Why Might Empaths Seem The Least Empathic When Someone Else Is In Pain?
The Shadow Side Of Feeling What Others Feel
I’ve been thinking a lot about empathy as I’ve been writing the book proposal for a book I’m co-writing with my partner Jeffrey Rediger, author of CURED. We’re writing about the health consequences of “fawning” narcissists- and the seemingly miraculous radical remissions that can sometimes happen when people get themselves out of abusive relationships, start setting firm, clear boundaries, do the YOU-Turn to start offering empathy to their own hurt inner child parts, and unburden all those protector and exile parts using Internal Family Systems (IFS). Jeff and I will be co-teaching a weekend workshop on Zoom October 7-8 called The Mysteries of Spontaneous Healing, and we’ll be previewing some of what we’re writing about, in case any of you are health care providers, therapists, or people in recovery from wounded boundaries with chronic health issues. (You can register here.)
It’s one thing to have empathy for other people, and it’s an altogether different animal to extend empathy to your own traumatized parts. A lot of people who identify as “empaths” feel deeply what other people feel, but they don’t necessarily pay much attention to what their own parts are feeling, much less tune into and communicate what those parts might need- for your wise mature adult Self- or from other people. When we do all the giving in relationships, it tends to impact our physical bodies in damaging ways. Health requires us to have empathy for ourselves and others- with very good boundaries.

- _WHAT TO DO_
Pick up the essay on why empaths can seem least empathic and carry it on from its final sentence, in the same voice.

- _PROVIDED DATA_
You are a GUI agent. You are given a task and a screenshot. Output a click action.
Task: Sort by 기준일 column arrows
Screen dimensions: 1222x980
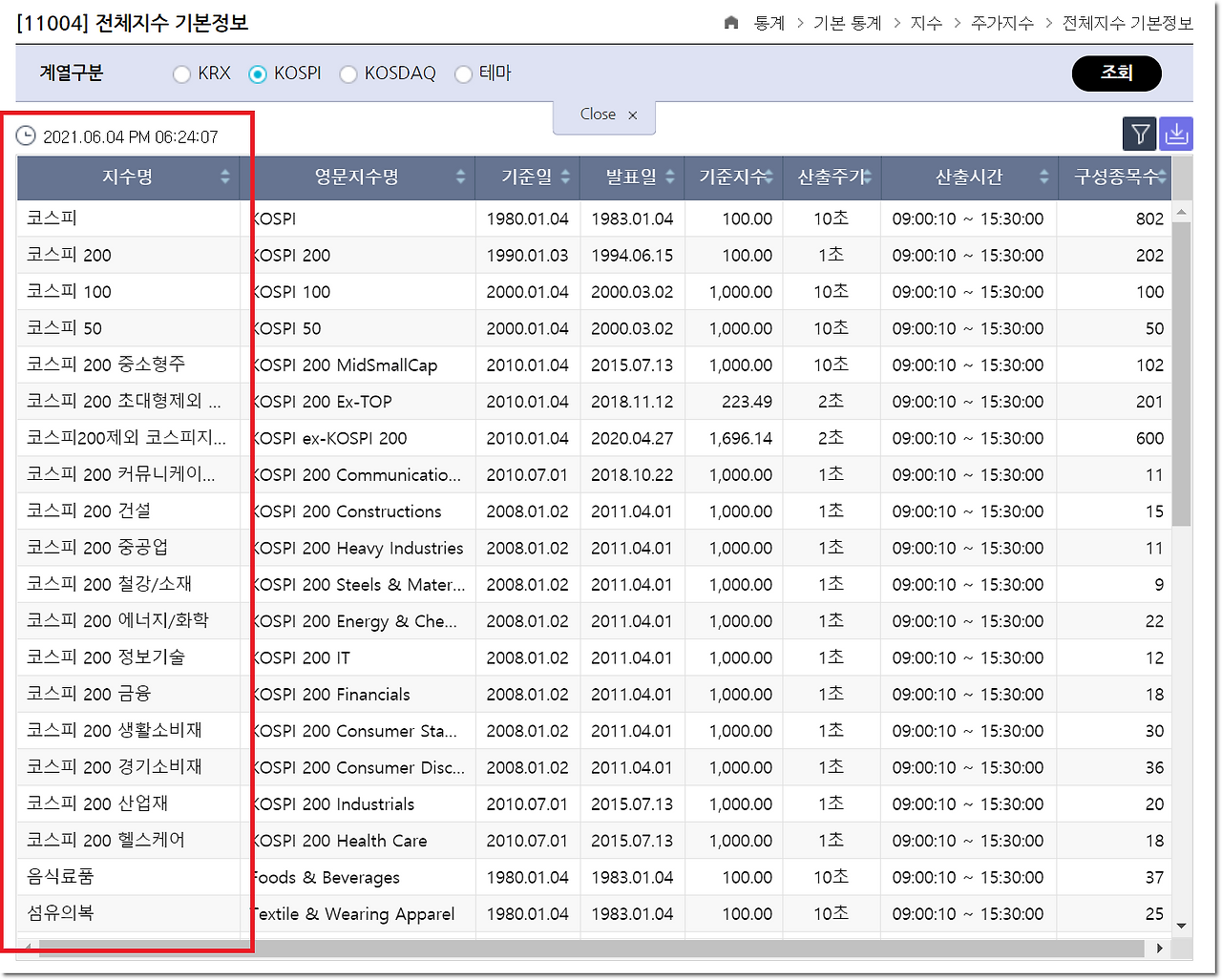pos(565,177)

- _FINAL ANSWER_
Empathy is a beautiful, pro-social quality that breeds compassion, tolerance, sensitivity, and community. But when someone feels empathy for others while being numb to the need for empathy for ourselves and our own hurt inner children, empathy that’s only directed outwards can make us vulnerable to narcissistic abuse, boundary issues, enabling, and chronic illness. It can also make us confused about what is our responsibility- and what is someone else’s responsibility.
Let’s say someone you care about wound up gambling on cryptocurrency, and after chasing the rush of all that heady Bitcoin, they lost their shirt. Now they come crying to you and wanting to borrow money. Or let’s say your partner cheated on you with someone who wound up dumping her, and now she’s heartbroken and coming to you, wanting a shoulder to cry on and begging you not to tell the kids what Mommy has done.
If you are a sensitive, nurturing, compassionate, caring empath who feels the pain of others because your boundary injuries made you overdevelop these parts and underdevelop your self-protective instincts, self-directed empathy, anger, and assertiveness, you may find it very hard to just let the crypto gambler reckon with their financial issues or let the cheating partner work out their heartbreak in therapy, allowing yourself to just sit in the stew of someone else’s painful reaction to the consequences of their own choices.
You might even find it intolerable to just be with these people when they’re in distress, without jumping to try to fix the problem so you don’t feel what they feel. You might empathically feel their pain in yourself, due to your overdeveloped empathy, and this might cause you to try to take responsibility for what is not actually yours to handle.
Caring Versus Enabling
It’s wonderful to care for others, while also caring for ourselves. But caring can cross over into codependent enabling if the boundaries are confused or weak. If you look at it from the right lens, you might see that your caregiving instincts are not only caring about the other person; they’re also self-interested. Without good empathic boundaries, you might not want the other person to feel emotional pain because then you feel their emotional pain as your own. If you can’t tolerate feeling someone else’s painful feelings, you may be motivated to violate your own or someone else’s boundaries as a way to try to make the other person’s painful feeling go away.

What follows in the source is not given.